#### EXTRACT TO READ:
════════════════════

Friday, February 7, 2014

Moira Anderson; Too little, too late.

Moira Anderson was 11 years old when she was sent out on a message by her grandmother on the 23rd February 1957. 
She disappeared.
Without trace. 


                                                                       Moira

It is every parents living nightmare and the disappearance of Moira has sunk deep into the Scottish psyche. If it could happen to her, it could happen to anybody.
Last week, in a legal precedent, the Crown Office named the man they would indict if he was still alive. Which is not the same as being guilty as the man in question has not, and never can be tried and therefore cannot be "found guilty".
But it has brought some closure to the situation. The quote from the Crown Office stated “there is sufficient credible and reliable evidence to indict him and there would be a reasonable prospect of conviction had he still been alive.” The Crown Office said it took the "unprecedented" step of making the information public due to the high level of interest in the case.
                                     
The man in question is Alexander Gartshore.
The woman who has relentlessly driven the campaign to have him named as Moira’s killer, is Gartshore's own daughter Sandra Brown. The fight for justice has lasted 57 years.
All those years ago Moira got on a bus driven by Gartshore and disappeared. A missing person enquiry was launched but had no real leads at that time.

════════════════════

#### LISTING:
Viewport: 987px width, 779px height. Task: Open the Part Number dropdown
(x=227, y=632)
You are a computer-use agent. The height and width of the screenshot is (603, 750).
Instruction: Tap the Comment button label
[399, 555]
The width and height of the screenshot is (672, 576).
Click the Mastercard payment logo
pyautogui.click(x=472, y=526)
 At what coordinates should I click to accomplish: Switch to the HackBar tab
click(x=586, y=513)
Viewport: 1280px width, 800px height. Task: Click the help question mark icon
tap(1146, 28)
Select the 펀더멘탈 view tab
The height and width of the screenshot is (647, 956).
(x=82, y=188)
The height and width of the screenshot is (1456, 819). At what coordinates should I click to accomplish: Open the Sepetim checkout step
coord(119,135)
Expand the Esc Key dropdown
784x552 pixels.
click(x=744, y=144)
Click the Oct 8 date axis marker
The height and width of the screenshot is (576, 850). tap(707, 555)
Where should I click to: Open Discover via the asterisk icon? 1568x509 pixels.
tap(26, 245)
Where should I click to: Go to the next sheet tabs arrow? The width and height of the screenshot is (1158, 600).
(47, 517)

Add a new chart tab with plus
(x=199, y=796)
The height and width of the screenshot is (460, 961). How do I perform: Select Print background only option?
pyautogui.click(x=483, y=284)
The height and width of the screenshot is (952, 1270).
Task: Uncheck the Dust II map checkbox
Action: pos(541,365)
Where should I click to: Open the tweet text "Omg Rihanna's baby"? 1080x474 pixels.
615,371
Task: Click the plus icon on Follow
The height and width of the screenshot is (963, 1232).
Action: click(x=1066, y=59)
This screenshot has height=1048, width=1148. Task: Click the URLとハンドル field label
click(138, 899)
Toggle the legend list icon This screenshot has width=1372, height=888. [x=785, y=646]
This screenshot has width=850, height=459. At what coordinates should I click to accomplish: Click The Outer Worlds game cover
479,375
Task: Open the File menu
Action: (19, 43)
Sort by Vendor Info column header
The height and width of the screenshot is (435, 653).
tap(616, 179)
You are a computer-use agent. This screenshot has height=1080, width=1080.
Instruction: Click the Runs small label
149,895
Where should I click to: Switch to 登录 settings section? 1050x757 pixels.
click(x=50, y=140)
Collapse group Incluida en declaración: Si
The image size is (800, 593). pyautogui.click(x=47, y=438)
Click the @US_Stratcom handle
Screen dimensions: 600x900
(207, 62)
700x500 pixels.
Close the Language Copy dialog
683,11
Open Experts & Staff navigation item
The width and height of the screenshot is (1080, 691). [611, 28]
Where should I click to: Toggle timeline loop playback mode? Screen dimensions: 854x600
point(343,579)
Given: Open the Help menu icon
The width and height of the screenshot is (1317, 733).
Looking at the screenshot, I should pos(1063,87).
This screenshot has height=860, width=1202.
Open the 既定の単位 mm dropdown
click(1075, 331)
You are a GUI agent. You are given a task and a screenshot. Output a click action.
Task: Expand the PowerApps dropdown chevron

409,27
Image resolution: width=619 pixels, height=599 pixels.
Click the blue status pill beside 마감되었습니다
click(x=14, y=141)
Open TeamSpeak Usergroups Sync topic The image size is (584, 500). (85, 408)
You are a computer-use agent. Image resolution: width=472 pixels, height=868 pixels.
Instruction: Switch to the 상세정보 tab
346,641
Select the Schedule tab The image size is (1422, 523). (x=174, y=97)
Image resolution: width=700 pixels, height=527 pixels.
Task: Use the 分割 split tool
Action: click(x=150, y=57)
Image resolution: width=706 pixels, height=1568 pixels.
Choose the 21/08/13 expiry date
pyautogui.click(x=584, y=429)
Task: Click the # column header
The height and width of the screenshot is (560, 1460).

════════════════════

#### TASK 1:
Count the lines of the records that contain the string "Select", treating uppercase and lowercase letters as different. Give only the number.
#### TASK 2:
Carry on the text about the disappearance of Moira Anderson, beginning immediately after its final sentence.
The text and the records have no connection to each other.

#### RESPONSE 1:
3

#### RESPONSE 2:
In 1992/3 Gartshore admitted that Moira did get on his bus and got off at the same time he did but he admitted nothing more apart from the fact he was probably the last person to see her alive. He was arrested in that year but never charged. He was later convicted of raping another 12 year old girl and was jailed for that offence.
In 1999, a friend of Gartshore and a fellow child sex offender called James Gallogley claimed that Garstshore and another man abused Moira but insisted her death was unintentional.  In 2005 Gallogley indicated that he knew where the burial site was. The site was searched but no remains found.
                                        
In 2006 Gartshore died without ever appearing in court over the death of Moira, he was 85 years of age. He died without admitting any involvement in Moira’s death. He took any secrets he had to his grave.

His daughter is an inspiring lady. She has accused her father of killing Moira and has campaigned endlessly to have him convicted or named as her killer. She set up the Moira Anderson Foundation for the victims of child sexual abuse and is a vocal and committed campaigner against child sexual abuse. In 2006 Sandra wrote a book, Where There Is Evil, where she outlines her theory that her father was responsible for what happened to Moira. 

                                                                    

The fact that the police never found her body, or her killer, helped to keep minds focused on her case.
 By 2012 Moira's case was reopened as a murder investigation rather than a missing person.
Some fresh evidence came to light as new statements were obtained when the case was reviewed by the cold case unit. It had raised the profile of the case and two witnesses came forward.
Sources state that both these witnesses had good reason for not speaking up before now. I’m not sure what these reasons can be but at least they have now come forward.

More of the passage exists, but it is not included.